■ **What is expected**: When you write out the entries, keep every line exactly as it appears.

▬▬▬

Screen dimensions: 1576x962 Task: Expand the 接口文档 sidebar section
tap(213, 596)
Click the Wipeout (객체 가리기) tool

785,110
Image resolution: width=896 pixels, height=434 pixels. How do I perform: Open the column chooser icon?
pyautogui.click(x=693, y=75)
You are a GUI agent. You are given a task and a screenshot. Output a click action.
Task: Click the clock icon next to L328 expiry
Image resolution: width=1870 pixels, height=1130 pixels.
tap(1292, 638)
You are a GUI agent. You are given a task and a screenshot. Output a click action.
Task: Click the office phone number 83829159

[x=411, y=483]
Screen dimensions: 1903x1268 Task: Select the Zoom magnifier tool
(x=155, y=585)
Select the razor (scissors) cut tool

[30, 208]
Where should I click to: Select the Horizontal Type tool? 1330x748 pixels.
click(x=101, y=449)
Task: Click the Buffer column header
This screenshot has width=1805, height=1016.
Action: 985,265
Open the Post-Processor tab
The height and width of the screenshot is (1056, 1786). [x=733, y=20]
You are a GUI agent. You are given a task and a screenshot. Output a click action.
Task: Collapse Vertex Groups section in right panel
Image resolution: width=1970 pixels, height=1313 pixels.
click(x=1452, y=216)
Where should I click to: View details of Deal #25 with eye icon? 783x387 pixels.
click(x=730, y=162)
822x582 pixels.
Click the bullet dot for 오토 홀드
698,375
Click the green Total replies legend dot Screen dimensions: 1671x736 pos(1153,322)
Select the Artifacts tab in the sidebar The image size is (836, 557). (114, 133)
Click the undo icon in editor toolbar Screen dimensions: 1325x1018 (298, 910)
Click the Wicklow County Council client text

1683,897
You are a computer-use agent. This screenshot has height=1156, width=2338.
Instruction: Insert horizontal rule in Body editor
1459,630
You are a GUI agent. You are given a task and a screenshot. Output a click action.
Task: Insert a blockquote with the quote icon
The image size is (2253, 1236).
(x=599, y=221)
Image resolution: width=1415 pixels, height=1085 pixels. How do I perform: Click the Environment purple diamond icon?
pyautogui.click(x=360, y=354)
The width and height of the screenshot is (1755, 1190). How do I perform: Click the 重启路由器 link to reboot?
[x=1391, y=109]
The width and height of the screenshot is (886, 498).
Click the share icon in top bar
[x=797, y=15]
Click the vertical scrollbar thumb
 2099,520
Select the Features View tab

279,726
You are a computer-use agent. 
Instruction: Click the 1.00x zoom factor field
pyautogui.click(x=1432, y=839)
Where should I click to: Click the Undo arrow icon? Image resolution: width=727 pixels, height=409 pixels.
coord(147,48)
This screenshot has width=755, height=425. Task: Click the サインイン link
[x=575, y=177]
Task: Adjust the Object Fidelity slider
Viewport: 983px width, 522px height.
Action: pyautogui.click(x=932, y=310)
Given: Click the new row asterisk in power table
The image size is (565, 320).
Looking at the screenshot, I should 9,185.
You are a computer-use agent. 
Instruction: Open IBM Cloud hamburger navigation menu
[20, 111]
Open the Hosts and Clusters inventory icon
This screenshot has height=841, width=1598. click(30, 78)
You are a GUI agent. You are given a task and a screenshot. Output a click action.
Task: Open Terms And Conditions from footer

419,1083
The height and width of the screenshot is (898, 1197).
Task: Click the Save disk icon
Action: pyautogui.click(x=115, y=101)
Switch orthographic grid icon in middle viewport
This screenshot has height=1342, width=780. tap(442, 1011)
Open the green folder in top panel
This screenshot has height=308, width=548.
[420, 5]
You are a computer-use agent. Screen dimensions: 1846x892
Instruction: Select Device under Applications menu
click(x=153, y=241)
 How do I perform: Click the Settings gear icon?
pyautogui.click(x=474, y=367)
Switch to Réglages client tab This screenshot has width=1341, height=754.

▬▬▬

■ **Answer below**:
Screen dimensions: 1576x962 Task: Expand the 接口文档 sidebar section
tap(213, 596)
Click the Wipeout (객체 가리기) tool

785,110
Image resolution: width=896 pixels, height=434 pixels. How do I perform: Open the column chooser icon?
pyautogui.click(x=693, y=75)
You are a GUI agent. You are given a task and a screenshot. Output a click action.
Task: Click the clock icon next to L328 expiry
Image resolution: width=1870 pixels, height=1130 pixels.
tap(1292, 638)
You are a GUI agent. You are given a task and a screenshot. Output a click action.
Task: Click the office phone number 83829159

[x=411, y=483]
Screen dimensions: 1903x1268 Task: Select the Zoom magnifier tool
(x=155, y=585)
Select the razor (scissors) cut tool

[30, 208]
Where should I click to: Select the Horizontal Type tool? 1330x748 pixels.
click(x=101, y=449)
Task: Click the Buffer column header
This screenshot has width=1805, height=1016.
Action: 985,265
Open the Post-Processor tab
The height and width of the screenshot is (1056, 1786). [x=733, y=20]
You are a GUI agent. You are given a task and a screenshot. Output a click action.
Task: Collapse Vertex Groups section in right panel
Image resolution: width=1970 pixels, height=1313 pixels.
click(x=1452, y=216)
Where should I click to: View details of Deal #25 with eye icon? 783x387 pixels.
click(x=730, y=162)
822x582 pixels.
Click the bullet dot for 오토 홀드
698,375
Click the green Total replies legend dot Screen dimensions: 1671x736 pos(1153,322)
Select the Artifacts tab in the sidebar The image size is (836, 557). (114, 133)
Click the undo icon in editor toolbar Screen dimensions: 1325x1018 (298, 910)
Click the Wicklow County Council client text

1683,897
You are a computer-use agent. This screenshot has height=1156, width=2338.
Instruction: Insert horizontal rule in Body editor
1459,630
You are a GUI agent. You are given a task and a screenshot. Output a click action.
Task: Insert a blockquote with the quote icon
The image size is (2253, 1236).
(x=599, y=221)
Image resolution: width=1415 pixels, height=1085 pixels. How do I perform: Click the Environment purple diamond icon?
pyautogui.click(x=360, y=354)
The width and height of the screenshot is (1755, 1190). How do I perform: Click the 重启路由器 link to reboot?
[x=1391, y=109]
The width and height of the screenshot is (886, 498).
Click the share icon in top bar
[x=797, y=15]
Click the vertical scrollbar thumb
 2099,520
Select the Features View tab

279,726
You are a computer-use agent. 
Instruction: Click the 1.00x zoom factor field
pyautogui.click(x=1432, y=839)
Where should I click to: Click the Undo arrow icon? Image resolution: width=727 pixels, height=409 pixels.
coord(147,48)
This screenshot has width=755, height=425. Task: Click the サインイン link
[x=575, y=177]
Task: Adjust the Object Fidelity slider
Viewport: 983px width, 522px height.
Action: pyautogui.click(x=932, y=310)
Given: Click the new row asterisk in power table
The image size is (565, 320).
Looking at the screenshot, I should 9,185.
You are a computer-use agent. 
Instruction: Open IBM Cloud hamburger navigation menu
[20, 111]
Open the Hosts and Clusters inventory icon
This screenshot has height=841, width=1598. click(30, 78)
You are a GUI agent. You are given a task and a screenshot. Output a click action.
Task: Open Terms And Conditions from footer

419,1083
The height and width of the screenshot is (898, 1197).
Task: Click the Save disk icon
Action: pyautogui.click(x=115, y=101)
Switch orthographic grid icon in middle viewport
This screenshot has height=1342, width=780. tap(442, 1011)
Open the green folder in top panel
This screenshot has height=308, width=548.
[420, 5]
You are a computer-use agent. Screen dimensions: 1846x892
Instruction: Select Device under Applications menu
click(x=153, y=241)
 How do I perform: Click the Settings gear icon?
pyautogui.click(x=474, y=367)
Switch to Réglages client tab This screenshot has width=1341, height=754.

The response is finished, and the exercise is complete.